Camara’s family claims in a new lawsuit that Downing, 68, “was a well-known danger” who had made such serious threats that the Labor Department and General Services Administration — which runs operations at federal buildings — posted an extra security guard outside the Labor Department’s eighth-floor offices.
But the father of three, who came to the U.S. from the Ivory Coast in 1991, “was never warned of the threat” — even though he was stationed at the security checkpoint on the ground floor, where his "primary job responsibility was to protect the building," the suit claims.
Neither government agency gave Camara, nor other guards on the ground floor, a photo or description of Downing.
They also didn’t tell his security firm to warn the guards about him, according to court papers.
“Because these agencies recklessly and callously disregarded Mr. Camara’s life and safety, he was unknowing and defenseless when Mr. Downing walked into 201 Varick Street that day with a gun — and he died as a result," the Manhattan Federal Court lawsuit claims.
“Mr. Camara’s death was entirely preventable, but (Labor Department) and GSA did nothing to prevent it. They are responsible for his death,” the suit says.

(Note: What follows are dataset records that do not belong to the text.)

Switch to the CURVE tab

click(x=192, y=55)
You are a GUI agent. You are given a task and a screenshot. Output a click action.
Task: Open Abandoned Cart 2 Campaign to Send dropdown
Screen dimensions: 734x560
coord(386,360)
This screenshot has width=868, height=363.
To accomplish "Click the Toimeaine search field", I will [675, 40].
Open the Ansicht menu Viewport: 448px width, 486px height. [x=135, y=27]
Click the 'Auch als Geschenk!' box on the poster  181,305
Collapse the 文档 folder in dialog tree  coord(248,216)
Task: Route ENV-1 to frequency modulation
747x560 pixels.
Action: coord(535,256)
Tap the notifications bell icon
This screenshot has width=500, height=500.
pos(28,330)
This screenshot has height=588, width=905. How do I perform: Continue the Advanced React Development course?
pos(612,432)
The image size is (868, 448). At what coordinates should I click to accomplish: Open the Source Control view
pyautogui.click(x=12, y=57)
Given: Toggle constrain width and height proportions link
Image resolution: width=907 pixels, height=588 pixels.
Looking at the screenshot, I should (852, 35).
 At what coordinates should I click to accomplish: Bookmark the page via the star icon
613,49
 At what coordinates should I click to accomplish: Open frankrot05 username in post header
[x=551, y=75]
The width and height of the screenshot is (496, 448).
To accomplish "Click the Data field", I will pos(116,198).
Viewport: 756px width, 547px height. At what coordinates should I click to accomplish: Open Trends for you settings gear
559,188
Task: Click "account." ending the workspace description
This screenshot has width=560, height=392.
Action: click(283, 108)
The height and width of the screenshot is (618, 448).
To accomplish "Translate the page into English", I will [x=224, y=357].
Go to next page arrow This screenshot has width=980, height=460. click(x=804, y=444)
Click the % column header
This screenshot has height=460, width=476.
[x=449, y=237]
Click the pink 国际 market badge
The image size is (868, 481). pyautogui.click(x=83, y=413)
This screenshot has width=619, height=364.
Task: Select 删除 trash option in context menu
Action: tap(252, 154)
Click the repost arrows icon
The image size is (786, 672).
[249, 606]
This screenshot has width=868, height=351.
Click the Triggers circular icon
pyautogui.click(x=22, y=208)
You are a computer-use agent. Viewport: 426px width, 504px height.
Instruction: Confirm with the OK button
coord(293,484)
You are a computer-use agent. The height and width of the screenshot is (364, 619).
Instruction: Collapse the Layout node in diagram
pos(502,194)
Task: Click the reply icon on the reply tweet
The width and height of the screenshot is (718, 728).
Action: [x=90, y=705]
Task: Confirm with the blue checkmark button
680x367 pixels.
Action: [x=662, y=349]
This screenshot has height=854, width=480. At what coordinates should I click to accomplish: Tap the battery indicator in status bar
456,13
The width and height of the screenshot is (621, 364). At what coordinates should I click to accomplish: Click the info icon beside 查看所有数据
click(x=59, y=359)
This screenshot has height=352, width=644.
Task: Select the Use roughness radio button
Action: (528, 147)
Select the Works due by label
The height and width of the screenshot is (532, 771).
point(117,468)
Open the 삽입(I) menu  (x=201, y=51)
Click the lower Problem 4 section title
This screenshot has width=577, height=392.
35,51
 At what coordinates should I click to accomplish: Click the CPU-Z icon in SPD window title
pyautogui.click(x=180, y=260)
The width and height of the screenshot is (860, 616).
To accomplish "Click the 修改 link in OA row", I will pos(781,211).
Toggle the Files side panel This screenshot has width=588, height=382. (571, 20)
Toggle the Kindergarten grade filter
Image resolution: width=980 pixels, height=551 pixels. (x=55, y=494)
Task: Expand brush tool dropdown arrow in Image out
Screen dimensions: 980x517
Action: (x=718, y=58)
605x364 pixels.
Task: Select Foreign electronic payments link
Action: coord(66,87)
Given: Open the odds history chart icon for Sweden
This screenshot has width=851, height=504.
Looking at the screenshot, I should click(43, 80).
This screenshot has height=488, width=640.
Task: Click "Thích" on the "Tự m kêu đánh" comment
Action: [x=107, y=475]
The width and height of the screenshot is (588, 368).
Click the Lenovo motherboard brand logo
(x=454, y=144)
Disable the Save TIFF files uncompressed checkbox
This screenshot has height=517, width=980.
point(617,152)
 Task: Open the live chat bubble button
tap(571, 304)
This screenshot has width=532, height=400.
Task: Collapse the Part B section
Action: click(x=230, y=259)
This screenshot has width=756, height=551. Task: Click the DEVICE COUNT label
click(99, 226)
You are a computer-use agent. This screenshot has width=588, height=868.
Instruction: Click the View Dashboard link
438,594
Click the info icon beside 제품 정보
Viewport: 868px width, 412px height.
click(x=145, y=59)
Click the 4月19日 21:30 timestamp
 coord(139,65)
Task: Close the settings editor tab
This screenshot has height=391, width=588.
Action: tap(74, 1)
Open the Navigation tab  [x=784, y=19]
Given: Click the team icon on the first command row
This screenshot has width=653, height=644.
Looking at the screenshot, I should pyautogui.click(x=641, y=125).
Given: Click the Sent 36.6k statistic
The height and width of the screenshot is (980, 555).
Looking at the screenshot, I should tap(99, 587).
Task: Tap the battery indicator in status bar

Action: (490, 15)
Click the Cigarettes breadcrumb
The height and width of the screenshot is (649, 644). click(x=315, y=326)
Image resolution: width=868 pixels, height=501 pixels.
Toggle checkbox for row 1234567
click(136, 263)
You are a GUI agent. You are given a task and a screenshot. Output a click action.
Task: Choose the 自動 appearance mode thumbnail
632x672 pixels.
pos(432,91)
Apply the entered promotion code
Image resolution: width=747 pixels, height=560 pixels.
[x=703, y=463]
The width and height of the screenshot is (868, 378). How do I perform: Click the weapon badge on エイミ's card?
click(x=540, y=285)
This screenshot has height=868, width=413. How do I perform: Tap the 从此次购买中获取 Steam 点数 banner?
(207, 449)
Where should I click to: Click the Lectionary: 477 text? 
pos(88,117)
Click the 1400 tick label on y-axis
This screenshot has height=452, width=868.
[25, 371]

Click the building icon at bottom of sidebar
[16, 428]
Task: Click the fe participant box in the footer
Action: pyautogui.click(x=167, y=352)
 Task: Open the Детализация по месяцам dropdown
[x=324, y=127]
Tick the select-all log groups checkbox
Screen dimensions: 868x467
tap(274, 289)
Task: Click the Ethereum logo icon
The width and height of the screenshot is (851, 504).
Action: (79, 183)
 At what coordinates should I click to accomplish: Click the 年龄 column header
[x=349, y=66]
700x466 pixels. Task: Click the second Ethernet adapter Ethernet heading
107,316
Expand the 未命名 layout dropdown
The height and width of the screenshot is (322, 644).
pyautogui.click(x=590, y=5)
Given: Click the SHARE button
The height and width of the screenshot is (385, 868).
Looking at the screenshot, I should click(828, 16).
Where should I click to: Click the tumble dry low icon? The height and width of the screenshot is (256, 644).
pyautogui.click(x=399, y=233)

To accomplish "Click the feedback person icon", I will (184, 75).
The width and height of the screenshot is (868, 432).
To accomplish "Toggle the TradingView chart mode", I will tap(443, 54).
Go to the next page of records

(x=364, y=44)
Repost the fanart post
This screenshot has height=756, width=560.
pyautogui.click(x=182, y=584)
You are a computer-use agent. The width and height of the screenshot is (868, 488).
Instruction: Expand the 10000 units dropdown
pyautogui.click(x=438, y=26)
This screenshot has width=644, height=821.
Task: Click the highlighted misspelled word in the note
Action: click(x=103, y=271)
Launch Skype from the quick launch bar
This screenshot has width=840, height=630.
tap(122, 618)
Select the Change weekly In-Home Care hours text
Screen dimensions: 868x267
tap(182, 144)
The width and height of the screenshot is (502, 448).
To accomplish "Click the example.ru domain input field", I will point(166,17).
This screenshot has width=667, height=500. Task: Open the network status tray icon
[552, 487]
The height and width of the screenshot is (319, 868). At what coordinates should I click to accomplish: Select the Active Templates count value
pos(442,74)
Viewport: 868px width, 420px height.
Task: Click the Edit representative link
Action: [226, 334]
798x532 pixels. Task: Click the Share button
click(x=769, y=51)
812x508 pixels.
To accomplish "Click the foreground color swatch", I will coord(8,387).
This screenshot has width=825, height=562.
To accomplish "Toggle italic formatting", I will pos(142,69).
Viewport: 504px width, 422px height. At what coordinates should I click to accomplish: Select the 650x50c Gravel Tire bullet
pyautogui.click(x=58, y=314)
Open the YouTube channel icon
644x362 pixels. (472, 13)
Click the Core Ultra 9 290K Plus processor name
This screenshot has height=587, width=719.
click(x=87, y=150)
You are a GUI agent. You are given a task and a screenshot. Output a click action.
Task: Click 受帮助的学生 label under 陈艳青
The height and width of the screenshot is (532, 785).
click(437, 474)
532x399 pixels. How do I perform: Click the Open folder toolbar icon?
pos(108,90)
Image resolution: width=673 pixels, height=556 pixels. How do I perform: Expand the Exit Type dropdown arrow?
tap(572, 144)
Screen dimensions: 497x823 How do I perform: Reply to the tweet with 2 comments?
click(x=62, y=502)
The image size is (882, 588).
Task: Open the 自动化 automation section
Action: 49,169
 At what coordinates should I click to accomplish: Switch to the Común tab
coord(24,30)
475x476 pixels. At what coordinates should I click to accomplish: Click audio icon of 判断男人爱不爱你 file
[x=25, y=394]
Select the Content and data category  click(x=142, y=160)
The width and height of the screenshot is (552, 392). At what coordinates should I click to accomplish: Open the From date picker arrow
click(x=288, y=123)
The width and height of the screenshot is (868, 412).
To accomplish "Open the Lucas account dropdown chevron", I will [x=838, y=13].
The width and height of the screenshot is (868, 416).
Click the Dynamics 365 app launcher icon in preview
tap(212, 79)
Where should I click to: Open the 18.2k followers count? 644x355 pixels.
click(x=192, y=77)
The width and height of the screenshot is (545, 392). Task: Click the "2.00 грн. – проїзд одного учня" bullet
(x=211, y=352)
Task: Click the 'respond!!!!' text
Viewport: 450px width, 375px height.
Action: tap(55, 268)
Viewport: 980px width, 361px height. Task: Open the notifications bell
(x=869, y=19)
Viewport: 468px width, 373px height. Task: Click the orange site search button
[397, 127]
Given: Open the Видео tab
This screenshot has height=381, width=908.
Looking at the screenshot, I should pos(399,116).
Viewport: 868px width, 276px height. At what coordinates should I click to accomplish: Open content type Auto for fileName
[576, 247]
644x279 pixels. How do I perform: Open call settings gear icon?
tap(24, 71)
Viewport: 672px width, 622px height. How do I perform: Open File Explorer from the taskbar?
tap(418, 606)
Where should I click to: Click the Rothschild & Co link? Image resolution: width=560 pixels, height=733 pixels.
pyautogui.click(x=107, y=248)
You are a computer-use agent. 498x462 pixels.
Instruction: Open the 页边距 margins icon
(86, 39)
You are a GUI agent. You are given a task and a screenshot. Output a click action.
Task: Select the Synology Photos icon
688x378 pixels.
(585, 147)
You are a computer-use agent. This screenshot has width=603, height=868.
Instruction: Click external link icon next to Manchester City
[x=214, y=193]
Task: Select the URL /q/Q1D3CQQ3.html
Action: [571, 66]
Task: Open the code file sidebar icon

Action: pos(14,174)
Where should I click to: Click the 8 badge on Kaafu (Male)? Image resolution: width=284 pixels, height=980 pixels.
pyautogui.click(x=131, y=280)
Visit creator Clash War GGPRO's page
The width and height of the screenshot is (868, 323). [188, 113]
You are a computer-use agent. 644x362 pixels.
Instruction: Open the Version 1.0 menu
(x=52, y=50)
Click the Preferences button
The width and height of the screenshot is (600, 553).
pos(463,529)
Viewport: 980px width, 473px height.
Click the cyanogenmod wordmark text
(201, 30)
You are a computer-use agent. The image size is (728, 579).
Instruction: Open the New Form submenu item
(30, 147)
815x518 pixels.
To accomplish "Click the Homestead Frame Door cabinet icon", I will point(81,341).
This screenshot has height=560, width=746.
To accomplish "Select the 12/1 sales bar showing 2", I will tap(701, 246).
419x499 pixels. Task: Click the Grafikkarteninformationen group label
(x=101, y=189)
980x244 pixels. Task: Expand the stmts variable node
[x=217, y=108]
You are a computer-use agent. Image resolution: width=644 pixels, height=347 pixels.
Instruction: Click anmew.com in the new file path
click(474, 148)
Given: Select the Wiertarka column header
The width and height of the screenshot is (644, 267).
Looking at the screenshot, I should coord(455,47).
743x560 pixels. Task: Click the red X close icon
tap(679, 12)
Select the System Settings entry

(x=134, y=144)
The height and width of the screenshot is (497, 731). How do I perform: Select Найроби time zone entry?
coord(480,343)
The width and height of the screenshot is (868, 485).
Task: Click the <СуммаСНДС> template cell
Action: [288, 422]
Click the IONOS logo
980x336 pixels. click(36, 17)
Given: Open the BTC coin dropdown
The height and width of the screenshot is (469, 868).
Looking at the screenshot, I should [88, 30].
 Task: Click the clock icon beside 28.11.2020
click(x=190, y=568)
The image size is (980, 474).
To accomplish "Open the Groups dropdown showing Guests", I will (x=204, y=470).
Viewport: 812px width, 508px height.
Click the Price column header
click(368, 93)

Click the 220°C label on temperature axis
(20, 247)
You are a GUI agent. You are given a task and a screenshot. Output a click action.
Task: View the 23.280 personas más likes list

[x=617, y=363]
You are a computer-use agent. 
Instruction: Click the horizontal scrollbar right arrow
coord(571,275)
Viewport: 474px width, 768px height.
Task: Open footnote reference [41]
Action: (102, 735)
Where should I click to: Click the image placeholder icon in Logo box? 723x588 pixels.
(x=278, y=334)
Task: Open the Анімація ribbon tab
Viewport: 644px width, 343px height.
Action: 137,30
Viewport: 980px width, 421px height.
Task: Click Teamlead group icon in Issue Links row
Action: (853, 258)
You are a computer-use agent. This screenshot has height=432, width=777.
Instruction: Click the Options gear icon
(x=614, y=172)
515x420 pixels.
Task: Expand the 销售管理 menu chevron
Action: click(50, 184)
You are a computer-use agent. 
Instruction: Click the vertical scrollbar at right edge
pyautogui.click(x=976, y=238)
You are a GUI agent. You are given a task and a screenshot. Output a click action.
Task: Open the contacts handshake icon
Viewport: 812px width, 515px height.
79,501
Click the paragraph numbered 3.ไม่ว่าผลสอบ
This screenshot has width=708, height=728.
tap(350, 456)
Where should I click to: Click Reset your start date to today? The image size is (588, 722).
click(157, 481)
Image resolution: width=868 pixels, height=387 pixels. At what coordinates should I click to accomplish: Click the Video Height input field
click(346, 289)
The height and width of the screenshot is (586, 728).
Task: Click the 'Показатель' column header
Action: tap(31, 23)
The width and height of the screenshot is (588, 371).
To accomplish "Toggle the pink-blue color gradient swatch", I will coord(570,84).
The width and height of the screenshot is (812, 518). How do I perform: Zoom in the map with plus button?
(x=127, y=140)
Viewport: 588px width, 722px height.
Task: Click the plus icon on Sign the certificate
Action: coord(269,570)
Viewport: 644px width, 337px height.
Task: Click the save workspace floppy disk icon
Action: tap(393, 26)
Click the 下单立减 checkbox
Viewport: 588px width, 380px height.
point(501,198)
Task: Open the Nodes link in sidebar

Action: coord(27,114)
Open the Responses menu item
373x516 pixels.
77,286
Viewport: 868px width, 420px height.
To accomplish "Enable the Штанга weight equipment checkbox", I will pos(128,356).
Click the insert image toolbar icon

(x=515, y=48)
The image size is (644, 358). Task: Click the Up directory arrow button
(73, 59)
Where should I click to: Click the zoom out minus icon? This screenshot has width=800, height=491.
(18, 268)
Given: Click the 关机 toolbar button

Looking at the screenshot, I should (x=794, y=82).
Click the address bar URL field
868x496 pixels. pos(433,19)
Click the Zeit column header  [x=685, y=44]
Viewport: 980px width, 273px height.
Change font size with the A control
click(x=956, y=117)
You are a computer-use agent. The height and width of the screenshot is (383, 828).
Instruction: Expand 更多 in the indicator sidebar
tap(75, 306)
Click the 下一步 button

Neither reps for the GSA nor U.S. Department of Justice in Washington, D.C., responded to requests for comment Tuesday.
The Labor Department did not immediately comment.
“This is a death that could have been avoided and it's a horrible tragedy for the family,” said the family's lawyer, Andrew Celli, who described the incident as a systematic failure.
“This is a city that is deeply committed to preventing terrorism," Celli said. "This was an act of terrorism for which there was a warning — and nothing was done to tell our law enforcement folks to be on guard for this fellow.”